- Born: March 12, 1972 (age 54) Los Angeles, California, U.S.
- Education: Yale University
- Occupation: Film producer

= Sebastian Dungan =

American film producer (born 1972)

Sebastian Alexis Dungan is an American film producer. He began his career at Paramount Pictures and the Warner Bros.-based Witt-Thomas Films. His producing credits include Transamerica and Afternoon Delight. He is a principal partner of the independent production company 72 Productions.

== Career ==
The son of American-born Andrew Dungan and French-born Sylvaine Dungan, Sebastian began his career as a child actor. He appeared opposite Martin Sheen, playing his French son in the 1983 film Man, Woman and Child. His performance earned him a nomination for a Young Artist Award. He later graduated from Yale University.

He went on to work at Paramount Pictures and the Warner Bros.-based Witt-Thomas Films, where he was involved in the development of projects including David O. Russell's Three Kings and Christopher Nolan's Insomnia.

Dungan produced Transamerica, which received two Academy Award nominations and won a Golden Globe, as well as awards for Best Female Lead and Best First Screenplay at the Independent Spirit Awards.

In 2012, he was named one of Varietys "10 Producers to Watch" alongside producing partner Jen Chaiken. The following year, he produced the Sundance award-winning films Afternoon Delight, the directorial debut of Jill Soloway, and the documentary Inequality for All with Robert Reich. The latter premiered in the U.S. Documentary Competition section at Sundance and received a U.S. Documentary Special Jury Award for Achievement in Filmmaking.

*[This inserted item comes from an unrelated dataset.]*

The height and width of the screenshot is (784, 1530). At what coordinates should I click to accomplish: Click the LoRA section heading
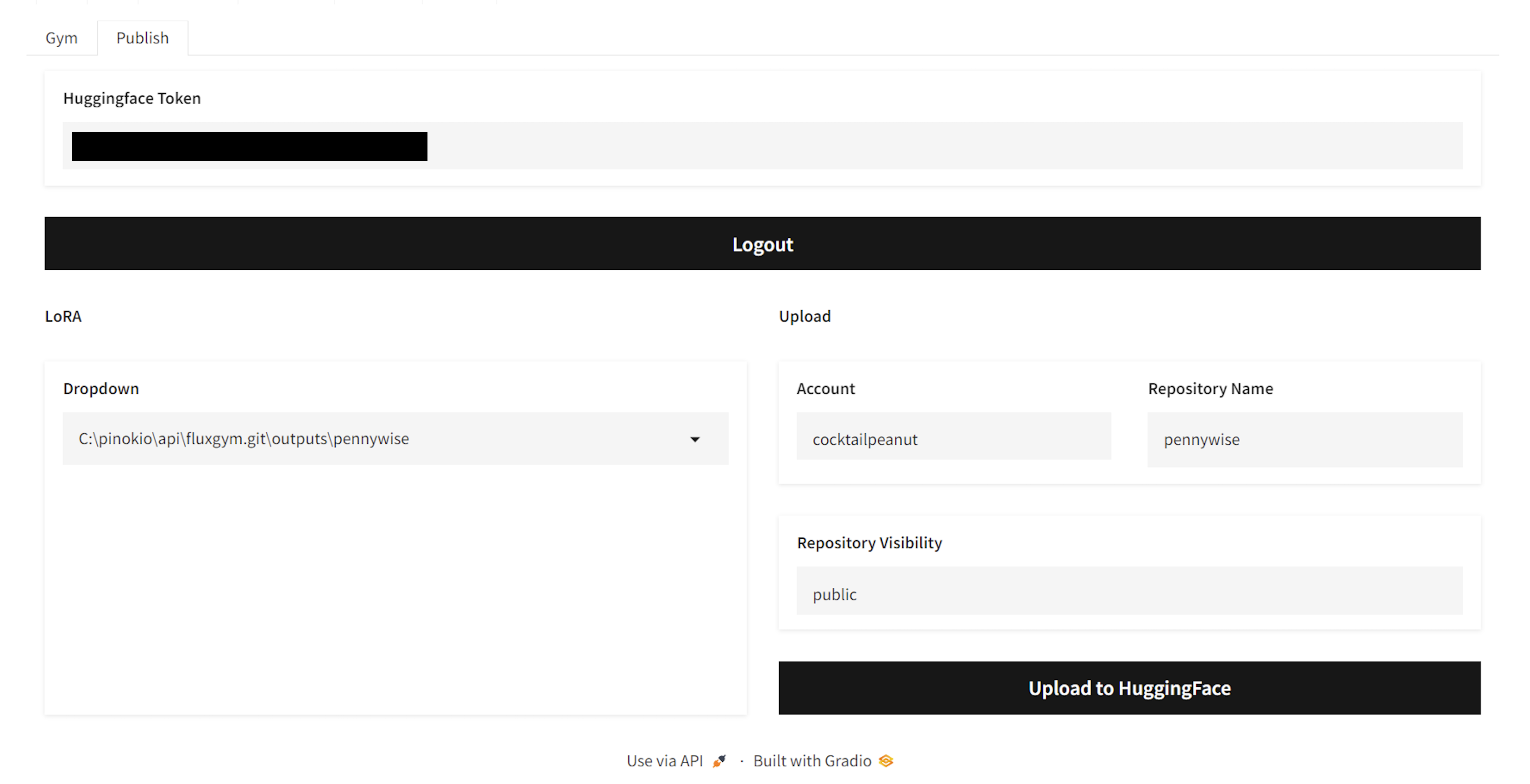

Dungan is a partner in 72 Productions, which has offices in San Francisco and Los Angeles.

==Filmography==

===As producer===

| Year | Title | Notes |
|---|---|---|
| 2005 | Transamerica | Producer |
| 2013 | Afternoon Delight | Producer |
| 2013 | Inequality for All | Producer; documentary |
| 2021 | Girl in the Basement | Executive producer; television film |

===As actor===

| Year | Title | Role | Notes |
|---|---|---|---|
| 1983 | Man, Woman and Child | Jean-Claude Guerin | Feature film debut |
| 1983 | Fantasy Island | Patrick | Episode: "What's the Matter with Kids?/Island of Horrors" (S6.E20) |
| 1985 | Better Off Dead... | Paperboy | Uncredited |

==Awards==

| Year | Award | Category | Work | Result | Ref |
|---|---|---|---|---|---|
| 1984 | Young Artist Awards | Best Young Motion Picture Actor in a Feature Film | Man, Woman and Child | Nominated |  |
| 2005 | Awards Circuit Community Awards | Best Motion Picture | Transamerica | Nominated |  |
| 2006 | Independent Spirit Awards | Best First Feature | Transamerica | Nominated |  |
| 2021 | Primetime Emmy Awards | Outstanding Television Movie | Robin Roberts Presents: Mahalia | Nominated |  |

== Personal life ==
Dungan is openly gay. He married attorney Sholem Lavi Soloway in 2009. The couple's wedding was featured in The New York Times, and they were among the first same-sex couples to be profiled following the legalization of such marriages in some U.S. states. Dungan and Soloway later divorced in 2021.